You may have a problem.

For example, when you see the words “pop music,” you may immediately spell the second word with a “z” and a “k” when you TALK ABOUT.

Pop Muzik.

Or if someone mentions INTERPOL, you immediately respond with Deutsche Bank, FBI, and (und?) Scotland Yard.

Computer World.

And now that I’ve lost half my reading audience, you can see my point. While personas are approximations, you need to refer to them when crafting your content. If your hungry people (target audience) tend to be in their 20s and 30s, they’re probably not going to understand or respond to songs from M (Robin Scott) or Kraftwerk.

There are other things you can write that are obviously old, such as “fingerprint identification decisions are infallible.” That statement was questioned back in 2003BEFORE the whole Brandon Mayfield thingie.

So how does a marketer ensure that their content is not dated? By remembering to ask, then act. Question your assumptions, do your research, write your content, then check your content.

Question your assumptions

Before you write your content, ensure your premise is correct. For example, I didn’t assume without questioning that “keeping up with the speed and complexity of the digital landscape” was a pressing issue. I KNEW that it was a pressing issue, because I encounter it daily.

Do your research

Next, take a moment and check what you are about to say. Was your assumption about fingerprint examiner infallibility affected by the NAS report? Was your assumption affected by activities that occurred after the NAS report?

Write your content

At some point you have to stop asking and start acting, writing your content. Write your draft 0.5 to get your thoughts down, then write your draft 1.0. And keep your personas in mind while you do it.

Check your content

Once it’s drafted, check it again. Have your dated assumptions crept into your writing? Did you use the term “SEO” out of habit, by mistake? Fix it.

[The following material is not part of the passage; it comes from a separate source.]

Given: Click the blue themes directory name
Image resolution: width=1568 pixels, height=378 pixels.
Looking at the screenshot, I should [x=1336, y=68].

The results of up-to-date content

If you do all these things, you’ll ensure that your competitors don’t laugh at your content and tell you how out of touch you are.

Ideally, you want your competitors to show how out of date they are.

“Look at WidgetCorp, who doesn’t even know how to spell! Their writer’s left finger slipped while typing, and they typed the so-called word ‘AEO’ rather than ‘SEO’! Everybody know the term is SEO!”

Which gives you the opportunity to write a succinct reply to your bozo competitor.

I’ll give you the joy of writing it yourself.